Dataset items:

====

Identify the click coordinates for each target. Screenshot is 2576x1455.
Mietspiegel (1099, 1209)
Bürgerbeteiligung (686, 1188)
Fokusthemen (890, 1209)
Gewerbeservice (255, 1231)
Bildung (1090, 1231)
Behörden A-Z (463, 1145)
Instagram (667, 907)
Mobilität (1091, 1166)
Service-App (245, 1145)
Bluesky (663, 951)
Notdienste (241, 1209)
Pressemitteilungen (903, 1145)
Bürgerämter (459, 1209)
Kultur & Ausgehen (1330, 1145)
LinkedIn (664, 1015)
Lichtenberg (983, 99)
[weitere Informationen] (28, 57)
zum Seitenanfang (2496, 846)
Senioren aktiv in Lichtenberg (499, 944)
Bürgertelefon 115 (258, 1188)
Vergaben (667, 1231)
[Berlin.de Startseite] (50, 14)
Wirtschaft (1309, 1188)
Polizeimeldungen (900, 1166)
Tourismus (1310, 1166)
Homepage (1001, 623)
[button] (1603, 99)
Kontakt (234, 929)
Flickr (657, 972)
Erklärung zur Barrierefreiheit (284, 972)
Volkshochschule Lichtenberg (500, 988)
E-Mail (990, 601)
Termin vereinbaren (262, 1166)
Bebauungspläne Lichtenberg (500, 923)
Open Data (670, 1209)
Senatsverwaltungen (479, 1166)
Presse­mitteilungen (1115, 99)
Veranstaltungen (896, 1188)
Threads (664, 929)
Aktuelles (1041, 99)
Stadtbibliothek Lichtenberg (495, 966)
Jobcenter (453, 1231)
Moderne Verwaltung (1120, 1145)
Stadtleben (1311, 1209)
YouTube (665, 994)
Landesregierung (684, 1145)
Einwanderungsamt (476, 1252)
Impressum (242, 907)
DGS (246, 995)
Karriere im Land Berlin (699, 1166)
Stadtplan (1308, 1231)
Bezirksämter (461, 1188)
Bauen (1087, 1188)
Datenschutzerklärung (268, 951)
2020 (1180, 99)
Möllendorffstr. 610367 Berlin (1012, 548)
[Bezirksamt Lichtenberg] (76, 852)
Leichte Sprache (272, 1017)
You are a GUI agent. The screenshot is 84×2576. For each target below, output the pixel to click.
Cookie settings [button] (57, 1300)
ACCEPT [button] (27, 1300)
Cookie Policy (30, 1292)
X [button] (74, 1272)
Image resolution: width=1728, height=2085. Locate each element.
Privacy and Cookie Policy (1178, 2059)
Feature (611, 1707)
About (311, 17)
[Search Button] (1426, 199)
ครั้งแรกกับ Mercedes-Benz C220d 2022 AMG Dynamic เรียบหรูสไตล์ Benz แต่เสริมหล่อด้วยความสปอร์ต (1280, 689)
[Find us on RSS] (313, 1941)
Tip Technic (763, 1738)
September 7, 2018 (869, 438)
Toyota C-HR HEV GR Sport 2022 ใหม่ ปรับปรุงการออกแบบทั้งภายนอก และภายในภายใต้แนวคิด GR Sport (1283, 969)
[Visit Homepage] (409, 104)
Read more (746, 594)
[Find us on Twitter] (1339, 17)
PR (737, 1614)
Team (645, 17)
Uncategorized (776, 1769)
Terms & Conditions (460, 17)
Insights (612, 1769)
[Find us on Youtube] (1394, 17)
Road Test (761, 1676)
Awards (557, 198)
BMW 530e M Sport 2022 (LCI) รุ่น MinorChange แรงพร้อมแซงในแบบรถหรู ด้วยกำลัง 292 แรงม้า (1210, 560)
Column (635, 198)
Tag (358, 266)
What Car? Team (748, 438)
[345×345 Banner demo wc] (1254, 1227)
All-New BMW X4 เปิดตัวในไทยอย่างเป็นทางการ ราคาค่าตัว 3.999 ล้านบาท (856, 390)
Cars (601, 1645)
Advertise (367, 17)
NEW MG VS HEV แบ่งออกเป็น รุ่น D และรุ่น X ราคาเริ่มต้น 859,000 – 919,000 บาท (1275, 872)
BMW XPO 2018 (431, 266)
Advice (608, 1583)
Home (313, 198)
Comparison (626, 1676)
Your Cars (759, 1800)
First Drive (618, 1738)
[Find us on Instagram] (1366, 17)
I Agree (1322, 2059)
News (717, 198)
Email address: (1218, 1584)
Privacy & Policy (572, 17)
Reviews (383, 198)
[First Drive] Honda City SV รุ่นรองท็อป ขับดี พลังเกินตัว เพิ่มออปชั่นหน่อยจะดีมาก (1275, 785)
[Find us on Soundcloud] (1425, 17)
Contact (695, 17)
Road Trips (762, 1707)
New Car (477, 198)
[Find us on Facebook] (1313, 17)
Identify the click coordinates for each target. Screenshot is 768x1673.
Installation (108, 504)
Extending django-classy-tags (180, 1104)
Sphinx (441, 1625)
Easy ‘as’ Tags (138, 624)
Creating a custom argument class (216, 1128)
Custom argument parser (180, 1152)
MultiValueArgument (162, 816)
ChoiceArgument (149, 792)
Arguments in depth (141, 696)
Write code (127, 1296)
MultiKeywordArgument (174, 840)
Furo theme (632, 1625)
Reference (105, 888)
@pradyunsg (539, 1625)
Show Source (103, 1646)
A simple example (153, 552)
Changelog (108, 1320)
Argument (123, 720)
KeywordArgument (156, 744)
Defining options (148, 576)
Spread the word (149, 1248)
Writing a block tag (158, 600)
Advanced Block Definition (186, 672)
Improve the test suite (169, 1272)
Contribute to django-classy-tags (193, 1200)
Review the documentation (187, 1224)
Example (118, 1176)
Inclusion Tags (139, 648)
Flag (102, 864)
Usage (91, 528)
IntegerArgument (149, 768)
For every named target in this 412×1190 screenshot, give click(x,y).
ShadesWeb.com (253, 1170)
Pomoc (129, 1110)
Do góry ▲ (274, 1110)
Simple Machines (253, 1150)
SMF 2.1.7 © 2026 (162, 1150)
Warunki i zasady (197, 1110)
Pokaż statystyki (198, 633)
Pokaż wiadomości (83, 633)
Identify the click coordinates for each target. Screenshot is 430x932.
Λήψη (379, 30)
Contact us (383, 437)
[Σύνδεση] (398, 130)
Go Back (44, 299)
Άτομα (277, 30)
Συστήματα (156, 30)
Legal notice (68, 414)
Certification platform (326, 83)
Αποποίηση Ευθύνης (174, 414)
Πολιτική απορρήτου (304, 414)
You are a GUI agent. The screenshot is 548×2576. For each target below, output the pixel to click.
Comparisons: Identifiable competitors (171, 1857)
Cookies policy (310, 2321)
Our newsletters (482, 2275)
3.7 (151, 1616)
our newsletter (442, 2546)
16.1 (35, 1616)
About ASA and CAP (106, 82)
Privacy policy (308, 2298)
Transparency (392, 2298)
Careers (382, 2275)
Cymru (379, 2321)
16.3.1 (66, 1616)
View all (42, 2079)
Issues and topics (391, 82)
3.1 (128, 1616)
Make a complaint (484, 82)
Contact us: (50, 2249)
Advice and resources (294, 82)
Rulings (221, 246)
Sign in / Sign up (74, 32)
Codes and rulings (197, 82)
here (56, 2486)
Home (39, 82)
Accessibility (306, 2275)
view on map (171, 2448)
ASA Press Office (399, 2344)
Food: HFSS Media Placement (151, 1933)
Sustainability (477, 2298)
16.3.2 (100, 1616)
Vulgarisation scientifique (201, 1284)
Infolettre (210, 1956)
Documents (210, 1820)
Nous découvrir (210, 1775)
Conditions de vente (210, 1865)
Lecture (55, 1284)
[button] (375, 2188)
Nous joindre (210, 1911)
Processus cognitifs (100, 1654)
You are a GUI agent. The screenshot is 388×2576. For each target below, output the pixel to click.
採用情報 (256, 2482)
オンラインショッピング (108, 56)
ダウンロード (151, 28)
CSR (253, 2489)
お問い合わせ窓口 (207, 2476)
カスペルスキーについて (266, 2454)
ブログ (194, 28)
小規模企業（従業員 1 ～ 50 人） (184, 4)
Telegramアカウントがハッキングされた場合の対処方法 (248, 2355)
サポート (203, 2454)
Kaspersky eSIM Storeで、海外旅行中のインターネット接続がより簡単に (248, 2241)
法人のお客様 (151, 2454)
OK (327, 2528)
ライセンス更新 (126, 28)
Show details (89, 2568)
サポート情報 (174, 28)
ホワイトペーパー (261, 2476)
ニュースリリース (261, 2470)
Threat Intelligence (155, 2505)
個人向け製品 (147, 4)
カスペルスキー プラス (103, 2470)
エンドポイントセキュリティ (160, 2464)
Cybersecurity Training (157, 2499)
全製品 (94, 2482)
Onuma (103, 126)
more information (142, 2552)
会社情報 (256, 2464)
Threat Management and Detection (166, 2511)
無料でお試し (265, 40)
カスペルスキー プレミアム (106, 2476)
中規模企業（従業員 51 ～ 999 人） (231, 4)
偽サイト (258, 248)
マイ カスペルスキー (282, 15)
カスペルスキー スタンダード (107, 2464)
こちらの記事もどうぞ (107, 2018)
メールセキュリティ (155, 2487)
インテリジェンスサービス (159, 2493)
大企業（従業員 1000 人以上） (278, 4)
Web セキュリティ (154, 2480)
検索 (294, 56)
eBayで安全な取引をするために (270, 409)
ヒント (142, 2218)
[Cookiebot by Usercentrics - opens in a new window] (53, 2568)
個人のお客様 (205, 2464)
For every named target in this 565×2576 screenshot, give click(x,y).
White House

====

Directions for this task - In the data above, each line holding "pixel" is to be found and copied.

Exercise response -
You are a GUI agent. The screenshot is 84×2576. For each target below, output the pixel to click.
You are a GUI agent. The screenshot is 548×2576. For each target below, output the pixel to click.
You are a GUI agent. The screenshot is 388×2576. For each target below, output the pixel to click.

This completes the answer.